Let's Understand The Plan With An Example:
Please note:
Minimum premium is Rs.35,000 and maximum age is 18 years and maximum age is 50 years
The value with assumewd rates of returns@4% and 8% p.a. are not guaranteed and they are not the upper or lower limits of returns of the returns of the Funds selected by the policyholder and that the performance of the Funds is dependent on a number of factors including future investment performance.
Eligibility
The plan can be bought only by Resident Indians. The other eligibility criteria of the plan includes:
Minimum | Maximum | |
Entry age (Last Birthday) | 18 years | 50 years |
Maturity Age (Last Birthday) | NA | 60 years |
Plan tenure | 10, 15 or 20 years | |
Premium payable | Rs.35,000 | Rs.5 lakhs |
Premium Paying Term | Equal to plan tenure | |
Sum Assured | 10 or 20 times the annual premium subject to a minimum of Rs.3.5 lakhs | Ages 18-40 years – 50 lakhs Ages 41 to 50 years – 30 lakhs |
Premium payment mode | Monthly, quarterly, half-yearly, yearly |
Surrender Value
The policy has a 5 year lock-in period. If premiums are discontinued within the first 5 years, the funds in the Fund Value would be transferred to the Discontinuance Policy Fund after deducting the Discontinuation charges. This fund would earn a minimum interest of 4% per annum. The money would remain in the Discontinuance Policy Fund till the completion of 5 years and the Fund Management charges would be deducted as and when applicable. If the policyholder dies during this period, the Fund Value as on the date of death would be paid. Otherwise, after the completion of the lock-in period of 5 years, the available Fund Value would be paid
If the plan is surrendered any time after the completion of 5 years, the available Fund Value would be paid without deduction of any charges
Revival is allowed within 2 years from the date of the first unpaid premium. The policyholder would be required to pay the outstanding premium and any interest charged by the insurer to revive his policy.
Exclusions
- If the policyholder commits suicide within 12 months of policy commencement or renewal, the available Fund Value would be paid to the nominee.

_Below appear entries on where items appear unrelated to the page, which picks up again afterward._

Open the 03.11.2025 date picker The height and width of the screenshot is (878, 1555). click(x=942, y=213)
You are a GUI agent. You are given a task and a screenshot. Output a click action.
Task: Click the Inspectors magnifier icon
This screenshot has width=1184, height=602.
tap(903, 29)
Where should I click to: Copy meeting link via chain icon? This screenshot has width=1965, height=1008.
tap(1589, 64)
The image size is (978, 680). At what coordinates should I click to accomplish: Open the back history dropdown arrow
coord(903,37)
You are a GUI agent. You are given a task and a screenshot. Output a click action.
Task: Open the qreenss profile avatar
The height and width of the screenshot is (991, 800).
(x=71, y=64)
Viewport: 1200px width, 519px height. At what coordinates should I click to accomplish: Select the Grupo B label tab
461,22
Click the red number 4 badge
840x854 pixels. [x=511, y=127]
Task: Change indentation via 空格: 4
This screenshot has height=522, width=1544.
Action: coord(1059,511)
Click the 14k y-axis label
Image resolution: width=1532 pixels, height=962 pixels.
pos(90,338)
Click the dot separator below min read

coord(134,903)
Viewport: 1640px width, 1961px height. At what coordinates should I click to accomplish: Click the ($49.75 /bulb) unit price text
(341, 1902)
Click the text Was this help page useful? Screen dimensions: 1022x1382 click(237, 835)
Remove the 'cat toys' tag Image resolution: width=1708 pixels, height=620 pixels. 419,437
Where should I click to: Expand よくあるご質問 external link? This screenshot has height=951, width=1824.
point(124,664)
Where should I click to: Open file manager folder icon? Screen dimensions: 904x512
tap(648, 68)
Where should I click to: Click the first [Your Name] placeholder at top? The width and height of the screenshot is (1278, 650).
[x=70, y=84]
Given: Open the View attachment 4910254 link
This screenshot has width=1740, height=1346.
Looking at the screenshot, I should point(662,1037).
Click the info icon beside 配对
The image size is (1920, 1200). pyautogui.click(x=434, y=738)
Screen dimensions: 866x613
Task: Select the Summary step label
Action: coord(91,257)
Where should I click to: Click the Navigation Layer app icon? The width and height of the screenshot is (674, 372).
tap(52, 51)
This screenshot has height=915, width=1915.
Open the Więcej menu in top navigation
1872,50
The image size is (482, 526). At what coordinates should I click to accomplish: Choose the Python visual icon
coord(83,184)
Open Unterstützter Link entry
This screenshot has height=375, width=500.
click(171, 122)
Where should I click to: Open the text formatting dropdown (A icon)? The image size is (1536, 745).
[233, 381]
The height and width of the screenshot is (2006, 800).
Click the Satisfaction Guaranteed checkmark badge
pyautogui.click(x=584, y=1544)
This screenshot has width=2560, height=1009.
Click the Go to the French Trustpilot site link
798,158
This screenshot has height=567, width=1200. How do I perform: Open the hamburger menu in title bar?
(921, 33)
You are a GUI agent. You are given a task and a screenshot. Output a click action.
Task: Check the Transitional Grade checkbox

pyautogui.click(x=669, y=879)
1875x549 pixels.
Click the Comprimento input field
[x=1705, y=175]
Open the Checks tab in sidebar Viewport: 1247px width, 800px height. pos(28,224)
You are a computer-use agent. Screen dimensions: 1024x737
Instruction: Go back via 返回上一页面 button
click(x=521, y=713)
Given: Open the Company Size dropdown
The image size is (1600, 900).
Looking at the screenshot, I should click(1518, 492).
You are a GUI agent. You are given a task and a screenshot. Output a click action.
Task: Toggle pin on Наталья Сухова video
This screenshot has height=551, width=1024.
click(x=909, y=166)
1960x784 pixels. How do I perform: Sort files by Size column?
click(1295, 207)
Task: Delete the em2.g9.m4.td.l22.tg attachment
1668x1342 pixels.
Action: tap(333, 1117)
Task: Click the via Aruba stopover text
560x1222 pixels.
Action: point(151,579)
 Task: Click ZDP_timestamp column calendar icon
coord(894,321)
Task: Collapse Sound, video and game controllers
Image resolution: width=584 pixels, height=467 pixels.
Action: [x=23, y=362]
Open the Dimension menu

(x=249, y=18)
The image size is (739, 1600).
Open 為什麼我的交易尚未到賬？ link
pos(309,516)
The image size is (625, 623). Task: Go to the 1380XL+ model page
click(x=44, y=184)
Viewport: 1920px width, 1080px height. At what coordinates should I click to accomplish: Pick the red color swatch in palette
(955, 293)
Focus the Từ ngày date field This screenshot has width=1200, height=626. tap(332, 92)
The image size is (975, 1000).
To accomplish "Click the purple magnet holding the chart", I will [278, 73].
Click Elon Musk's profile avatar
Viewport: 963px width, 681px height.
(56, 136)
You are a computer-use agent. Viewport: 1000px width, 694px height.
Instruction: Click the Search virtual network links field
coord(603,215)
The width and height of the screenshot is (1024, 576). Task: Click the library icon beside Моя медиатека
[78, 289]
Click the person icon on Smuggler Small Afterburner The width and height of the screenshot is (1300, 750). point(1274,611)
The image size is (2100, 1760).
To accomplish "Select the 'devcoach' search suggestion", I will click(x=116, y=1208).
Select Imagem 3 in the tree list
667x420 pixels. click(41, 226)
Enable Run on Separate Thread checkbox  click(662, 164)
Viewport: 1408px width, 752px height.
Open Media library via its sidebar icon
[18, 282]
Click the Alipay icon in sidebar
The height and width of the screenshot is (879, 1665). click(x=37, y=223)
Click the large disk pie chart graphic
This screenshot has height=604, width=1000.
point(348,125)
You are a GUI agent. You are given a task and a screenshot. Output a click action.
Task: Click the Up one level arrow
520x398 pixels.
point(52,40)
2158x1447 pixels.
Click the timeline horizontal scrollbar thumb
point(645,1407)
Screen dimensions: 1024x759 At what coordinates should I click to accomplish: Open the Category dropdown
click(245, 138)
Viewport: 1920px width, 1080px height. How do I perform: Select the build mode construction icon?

- In case of Accident Benefit, the accident should not be due to alcohol and drug abuse, war and civil commotion, radiation, aviation, non-compliance of medical advice, infection, self-inflicted injury, criminal acts, or hazardous sports and hobbies or for ailments or conditions for which medical treatments were received 48 months prior to policy commencement or revival.
Claim Process
If the premiums are not paid within the Grace Period, the policy would lapse. The lapsed policy can be revived, surrendered or made paid-up as per the policyholder’s choice.
Making the policy Paid-up
The policy can be converted into a paid-up policy only if 5 full years’ premiums have been paid. After conversion, the policy would acquire a paid-up value which would be:
Paid –up Value = Sum Assured * (number of Premiums Paid / total number of premiums payable)
The Accidental Sum Assured would also be reduced on a similar basis when the policy is paid-up.
A paid-up policy would attract mortality charges, charges for the inbuilt riders, Fund management Charges and Policy Administration charges.